WHAT TO PRODUCE: From the line below containing "Instruction: Click the" to the final line, print each line exactly as written. No pictures belong in the copy.

THE RECORDS:
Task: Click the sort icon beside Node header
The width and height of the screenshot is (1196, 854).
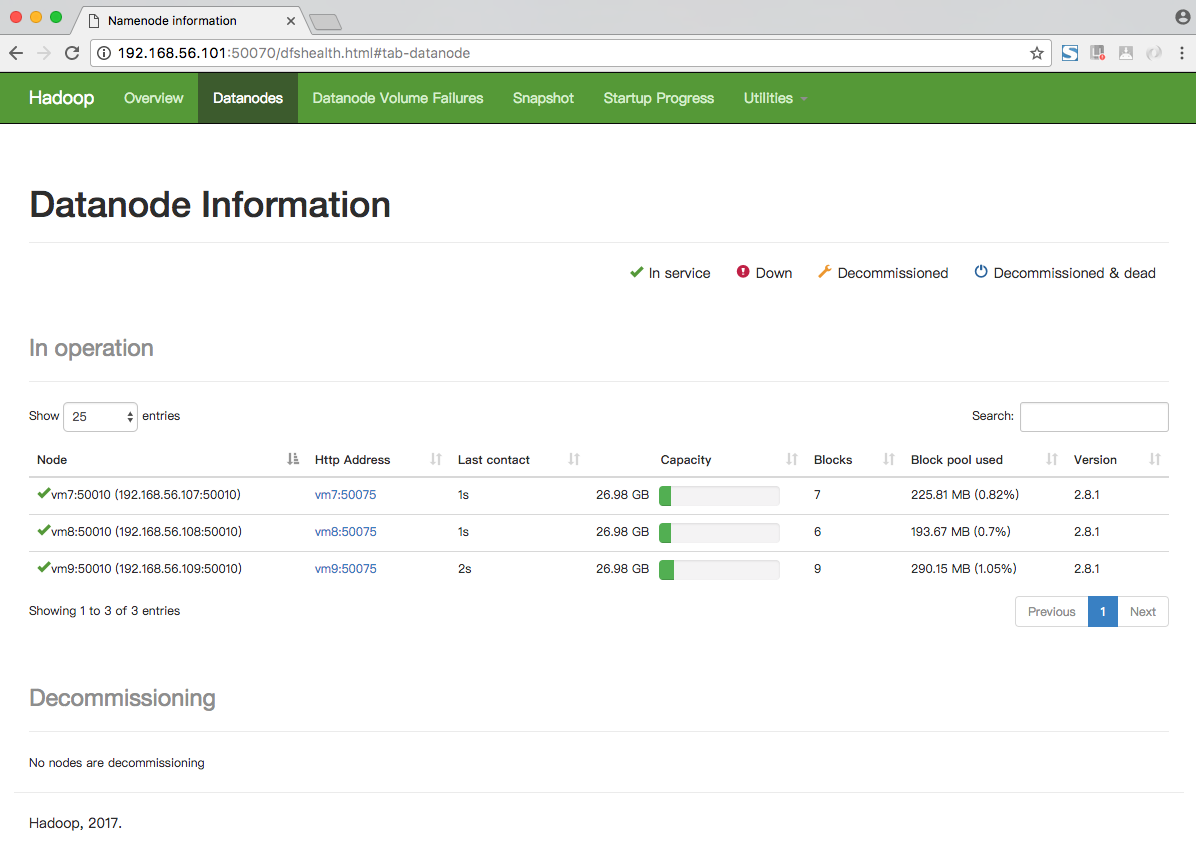Action: (292, 460)
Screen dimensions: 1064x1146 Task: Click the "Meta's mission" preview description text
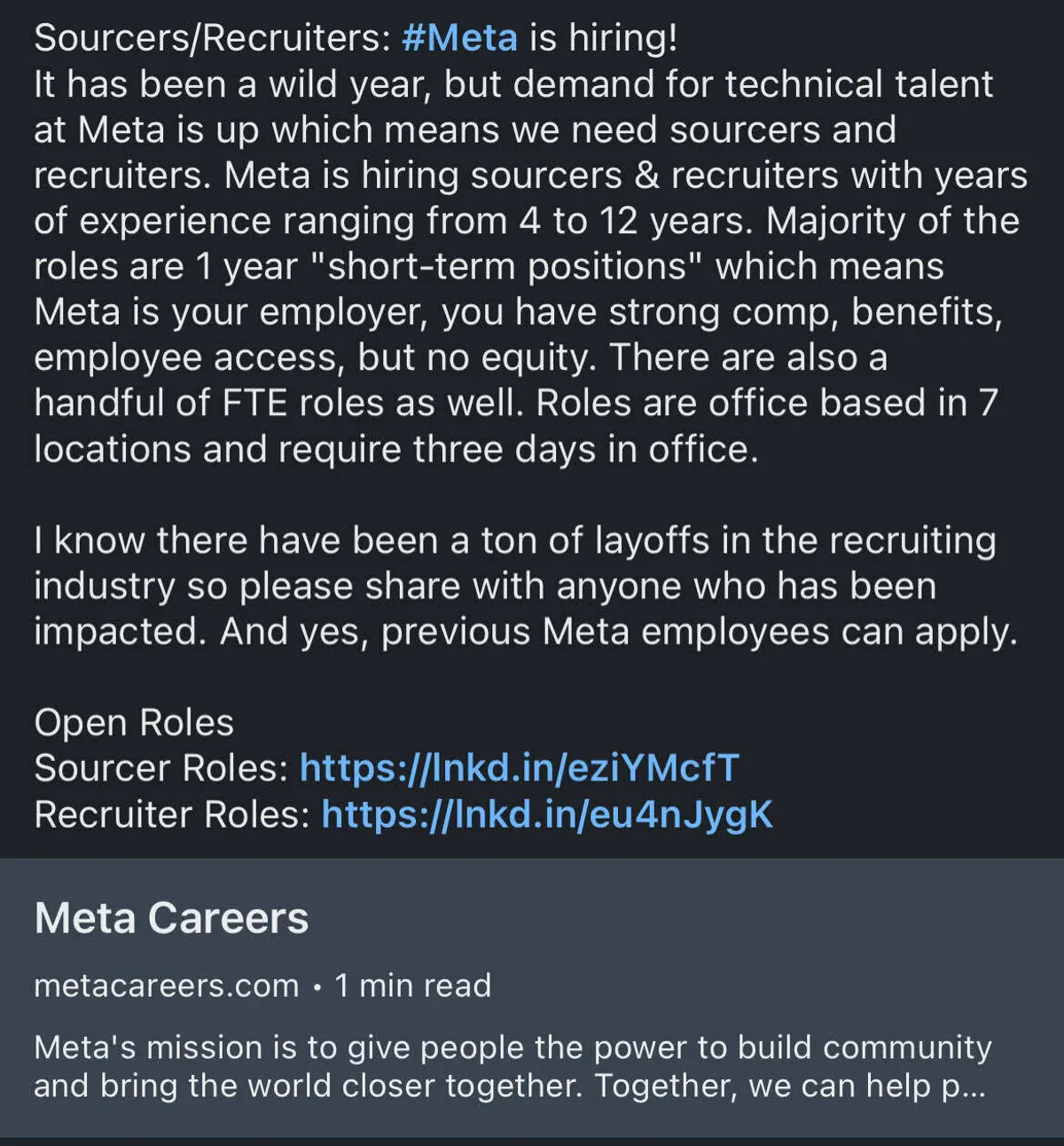click(512, 1066)
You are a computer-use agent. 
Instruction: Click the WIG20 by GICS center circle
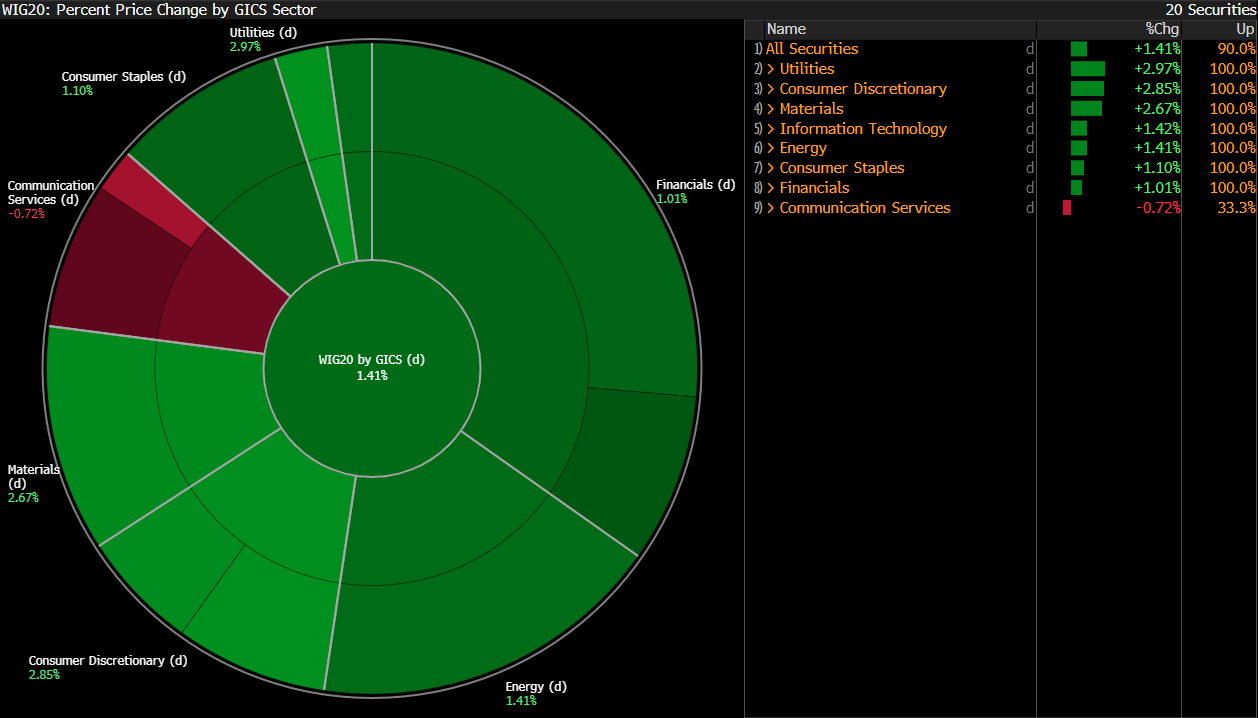[x=372, y=367]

EXPECTED ANSWER:
Instruction: Click the WIG20 by GICS center circle
[x=372, y=367]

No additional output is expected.